Mountain Bike Reviews Forum banner
1 - 6 of 6 Posts

·
Registered
Joined
·
18 Posts
Discussion Starter · #1 ·
I'm converting an old yard sale road bike to use as an SS commuter/ grocery getter. I replaced the original 6 speed freewheel with a single 16 tooth BMX freewheel. I figured the chainline between the freewheel and the 42 tooth ring wouldn't line up perfectly, but I thought maybe I'd get lucky enough. Of course I didn't The chainline is definitely off.

So here's the question. I'm getting conflicting opinions on whether I can tinker with the wheel enough to get it the chain in lline--either by using spacers or redishing the wheel or both--or if it's a lost cause and I should just replace it with a new wheel. I'd rather use the old equipment, since the idea was to keep this cheap.

Any ideas?
 

·
Registered
Joined
·
201 Posts
i just used the five speed freewheel on an old trek 800. take off the two smallest cogs with two chainwhips, remove the rest of the freewheel, then thread back on the 2nd smallest cog. its usually a 17 or 18t, and lines up pretty well with the stock chainring. it works rather well too.

this is what i, and people who know what they are doing with bikes did. there may be other ways. who knows. but this worked.
 

·
Registered
Joined
·
545 Posts
If you know how to redish your wheel it's the cheapest option.

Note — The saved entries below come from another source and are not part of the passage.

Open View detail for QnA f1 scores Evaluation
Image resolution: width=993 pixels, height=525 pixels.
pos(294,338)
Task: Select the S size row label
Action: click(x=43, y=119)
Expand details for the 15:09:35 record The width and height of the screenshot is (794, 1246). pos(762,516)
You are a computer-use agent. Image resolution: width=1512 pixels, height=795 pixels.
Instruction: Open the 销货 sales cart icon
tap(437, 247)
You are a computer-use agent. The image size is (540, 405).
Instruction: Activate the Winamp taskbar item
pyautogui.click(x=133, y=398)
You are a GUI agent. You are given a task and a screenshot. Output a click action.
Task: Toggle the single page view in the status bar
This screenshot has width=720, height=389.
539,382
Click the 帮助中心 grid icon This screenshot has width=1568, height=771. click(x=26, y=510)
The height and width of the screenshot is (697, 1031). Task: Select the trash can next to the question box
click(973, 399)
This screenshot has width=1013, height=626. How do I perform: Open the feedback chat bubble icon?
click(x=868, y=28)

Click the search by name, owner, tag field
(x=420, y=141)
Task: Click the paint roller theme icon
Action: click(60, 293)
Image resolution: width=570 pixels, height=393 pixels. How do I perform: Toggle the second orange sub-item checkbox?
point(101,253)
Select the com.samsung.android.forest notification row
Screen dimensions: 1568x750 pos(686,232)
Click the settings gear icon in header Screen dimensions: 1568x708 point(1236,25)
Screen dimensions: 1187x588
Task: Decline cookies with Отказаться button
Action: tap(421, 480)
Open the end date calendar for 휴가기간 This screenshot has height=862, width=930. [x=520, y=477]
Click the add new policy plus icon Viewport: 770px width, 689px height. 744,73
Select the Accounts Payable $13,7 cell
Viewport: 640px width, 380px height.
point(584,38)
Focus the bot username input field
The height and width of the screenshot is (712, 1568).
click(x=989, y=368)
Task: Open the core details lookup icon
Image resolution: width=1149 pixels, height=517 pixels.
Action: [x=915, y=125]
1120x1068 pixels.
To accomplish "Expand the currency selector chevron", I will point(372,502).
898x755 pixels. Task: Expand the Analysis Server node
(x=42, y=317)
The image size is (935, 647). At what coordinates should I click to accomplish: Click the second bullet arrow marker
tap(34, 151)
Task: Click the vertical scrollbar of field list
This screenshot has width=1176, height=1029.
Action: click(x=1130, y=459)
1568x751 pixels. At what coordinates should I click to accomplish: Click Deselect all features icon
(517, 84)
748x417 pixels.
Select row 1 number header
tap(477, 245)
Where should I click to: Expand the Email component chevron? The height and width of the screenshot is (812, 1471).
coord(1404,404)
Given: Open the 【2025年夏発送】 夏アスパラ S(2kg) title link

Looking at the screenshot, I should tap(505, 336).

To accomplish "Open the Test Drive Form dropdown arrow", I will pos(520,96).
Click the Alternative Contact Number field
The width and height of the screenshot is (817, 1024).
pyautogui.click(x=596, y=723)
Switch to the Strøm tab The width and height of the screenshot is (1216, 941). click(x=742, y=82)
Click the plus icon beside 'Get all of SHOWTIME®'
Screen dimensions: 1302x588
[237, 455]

If you have to pay someone, then maybe a different secondhand wheel may be cheaper.
 

·
Registered
Joined
·
1,902 Posts
zasky said:
So here's the question. I'm getting conflicting opinions on whether I can tinker with the wheel enough to get it the chain in lline--either by using spacers or redishing the wheel or both--or if it's a lost cause and I should just replace it with a new wheel. I'd rather use the old equipment, since the idea was to keep this cheap.
To imporve the chain line, you need to re-dish the wheel (or remove the dish) and re-space the axle. If it is an old shimano axle, it pretty easy. For others, as long as it's a threaded axle, it should not be too hard - you'll need to determine if it's metric (usually 10mm) or english (usually 3/8"). Re-dishing may require new spokes, every wheel is different. I've done this to some old higher-end freewheel hubs (ie: a really nice old Dura-ace freewheel hub), they make great SS wheels.

Cheers,

Tom
 

·
Mtn Biker Machinist
Joined
·
1,298 Posts
Used to be an adapter

for sale on e-bay that would thread on to the freewheel hub and had another thread further out to put the single freewheel on in the right chainline. I have one on my commuter on an older exage freewheel hub and it works well. I tried to search for one on ebay, but can't seem to find any :confused: good luck.
 

·
Registered
Joined
·
18 Posts
Discussion Starter · #6 ·
Thanks for the help guys. I re-spaced and re-dished the rear wheel, and now the chain line is spot on.